NLP transfer learning is most likely to replace the traditional approach of training using a large amount of labeled data (training from scratch) to fine-tune a pre-trained model with training using a small amount of in-domain labeled data. The NLP transfer learning approach includes the following steps:

  1. Pre-train learning – This is where the heavy computing lifting occurs. In this step, a model is pre-trained to solve a generic task such as language modeling; the training consumes very large amounts of unlabeled textual data (e.g. the entire Wikipedia dataset) in a semi-supervised manner such that no data labeling is needed.
  2. Fine-tune learning – This step consists of reasonably fast, supervised learning of specific tasks such as named entity recognition (NER) or sentiment analysis using a small amount of in-domain labeled data. The pre-trained model can be held fixed or can be fine-tuned during this training.
  3. Inference – In this step, the fine-tuned model is loaded and prediction is invoked. Note that the fine-tuned model is based on the pre-trained model which is very large, and therefore a very large feed-forward calculation occurs which is computationally intensive compared to traditional supervised learning inference. BERT is an example of such a model; its large topology contains 24 transformer blocks, with a total of 340M parameters.

Figure 1: Transfer learning steps applied to a sentiment analysis task.

Figure 1: Transfer learning steps applied to a sentiment analysis task.

The Implications of Transfer Learning on Computing Resources

In practice, NLP applications deployed in businesses will most likely focus on the fine-tuning and inference steps (Steps 2-3 of Figure 1), leveraging generic pre-trained models (Step 1). This development has a major impact on the way business organizations will consume computing resources, shifting the emphasis from training to the inference stage. The inference computing resource will have to handle loading of large models and accordingly an heavy feed-forward calculations, and therefore we anticipate significant changes in the design of inference computing architectures.

An advancement related to this trend features the development of software frameworks aiming to reduce model size and computational costs of specific tasks such as the work presented in Transformer to CNN.

Examples from the Intel AI Lab

The Intel AI lab is working on efficient transfer learning techniques for training with small amounts of training data and providing tools for non-DL/NLP experts to scale and adapt models to new domains. The models and tools are available in NLP Architect, an open and flexible library for the NLP research and development community.
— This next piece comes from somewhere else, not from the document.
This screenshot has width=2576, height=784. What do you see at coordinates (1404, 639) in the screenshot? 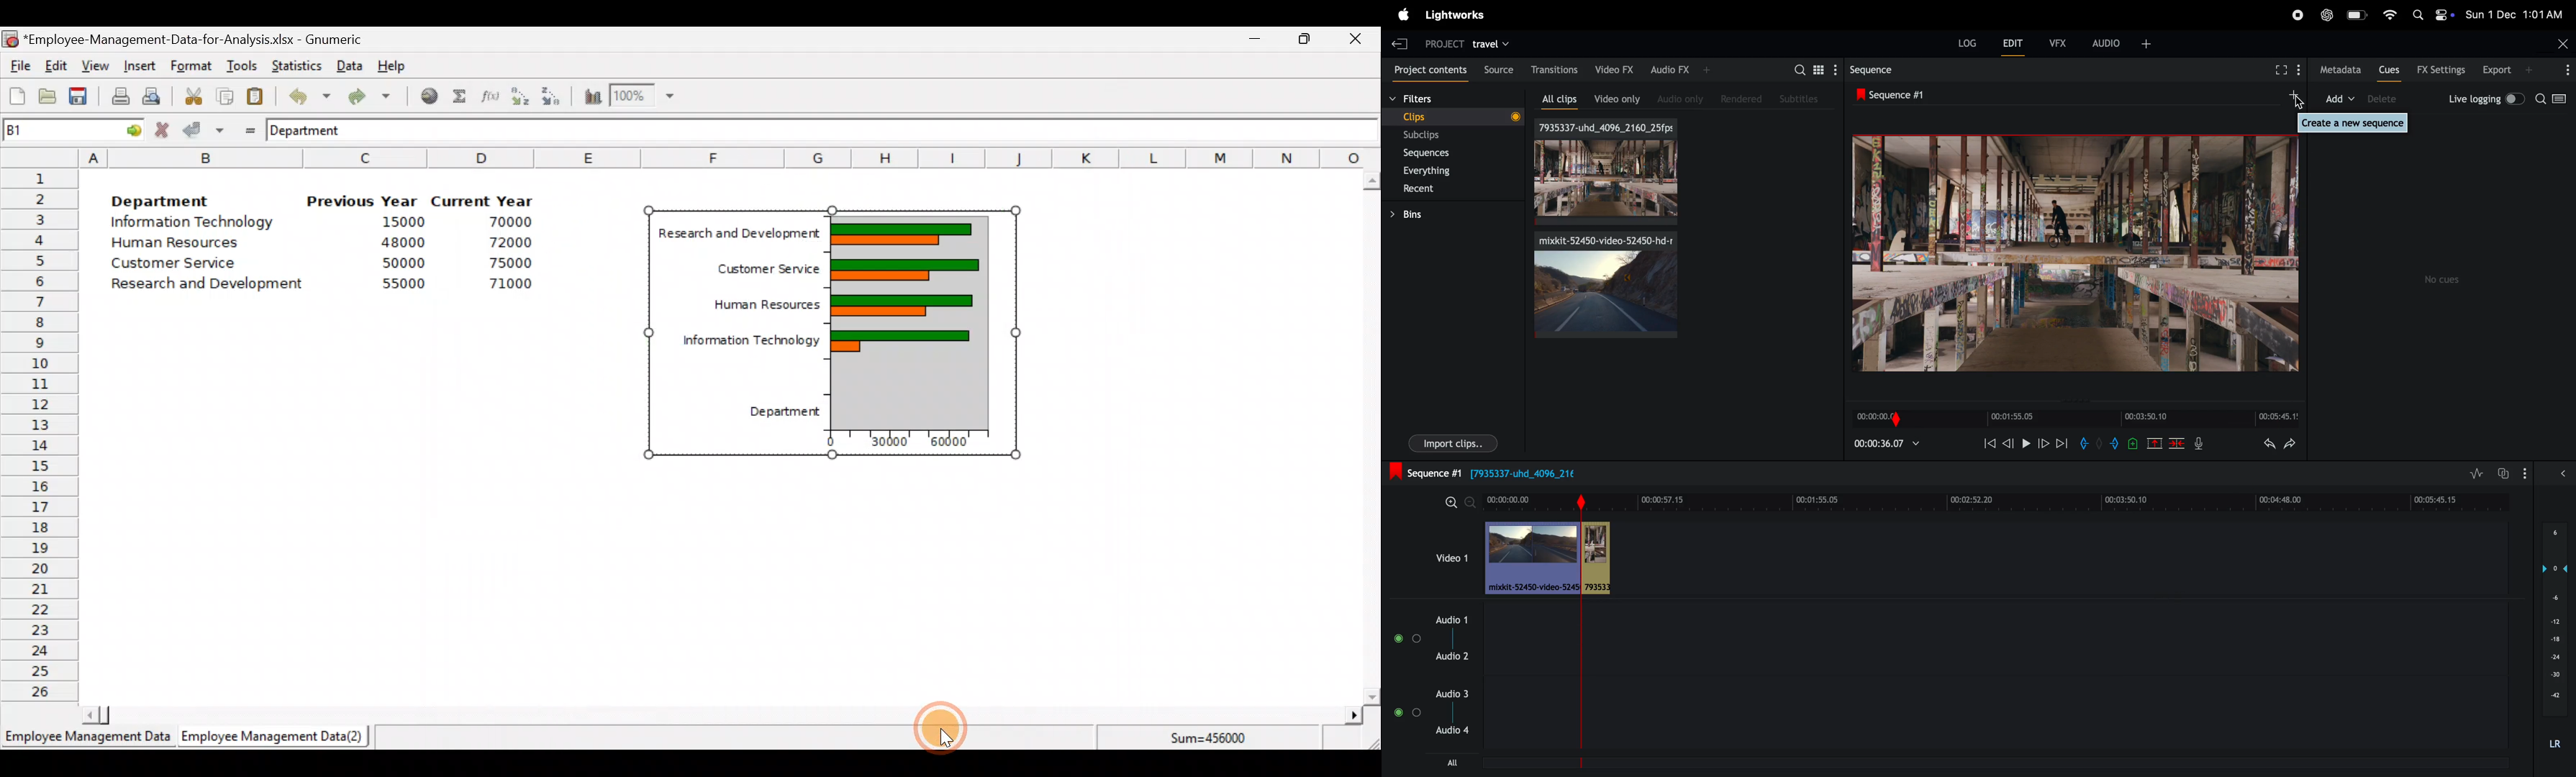
I see `Audio` at bounding box center [1404, 639].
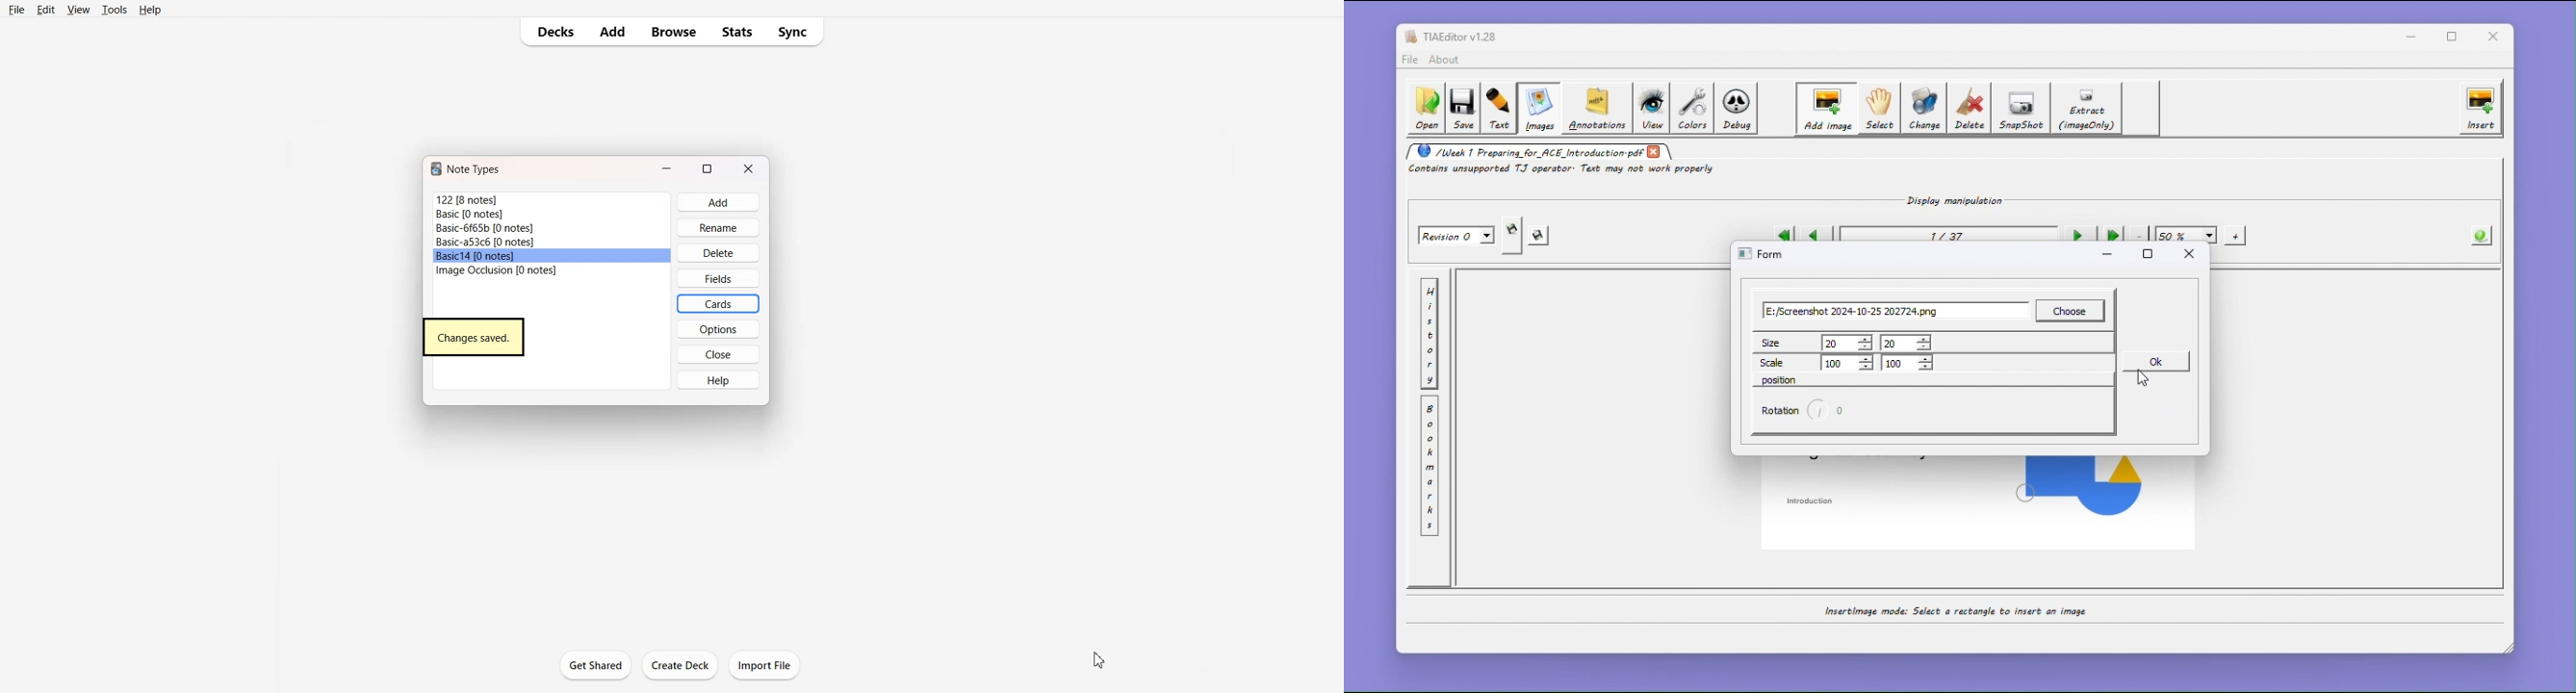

Here are two examples that demonstrate the way NLP Architect leverages transfer learning to mitigate the challenges in commercial deployments:

  1. Term Set Expansion application is a transfer learning based tool for non-DL/NLP experts (aka. business analysts) that provides an iterative end-to-end workflow via a friendly user interface that enables the extraction of domain specific entities and a refining of the results. Thus, organizations can speed up the process of building and maintaining a taxonomy for their NLP use cases.
  2. At NeurIPS 2018, the Intel AI lab team presented an spect-based sentiment analysis (ABSA) tool that demonstrates how language structure (e.g. grammar) can assist in acquiring sentiment terms for a new domain in an unsupervised manner. The algorithm does not require the training of a new model for each domain and can continuously learn from new data coming in.


We are witnessing a paradigm shift in the way data scientists are deploying NLP applications in business environments, such as the adaptation of large pre-trained models with relatively small amounts of data instead of the traditional approach of training from-scratch with large amounts of data per task and then performing inference. The implications of this shift are very promising for the deployment of NLP applications in commercial settings. For example, we see that the field of computer vision has gone through a set of accelerated adoptions with the rise of transfer learning (e.g. ImageNet), which enabled the productization of the technology. We expect a similar development in the field of NLP.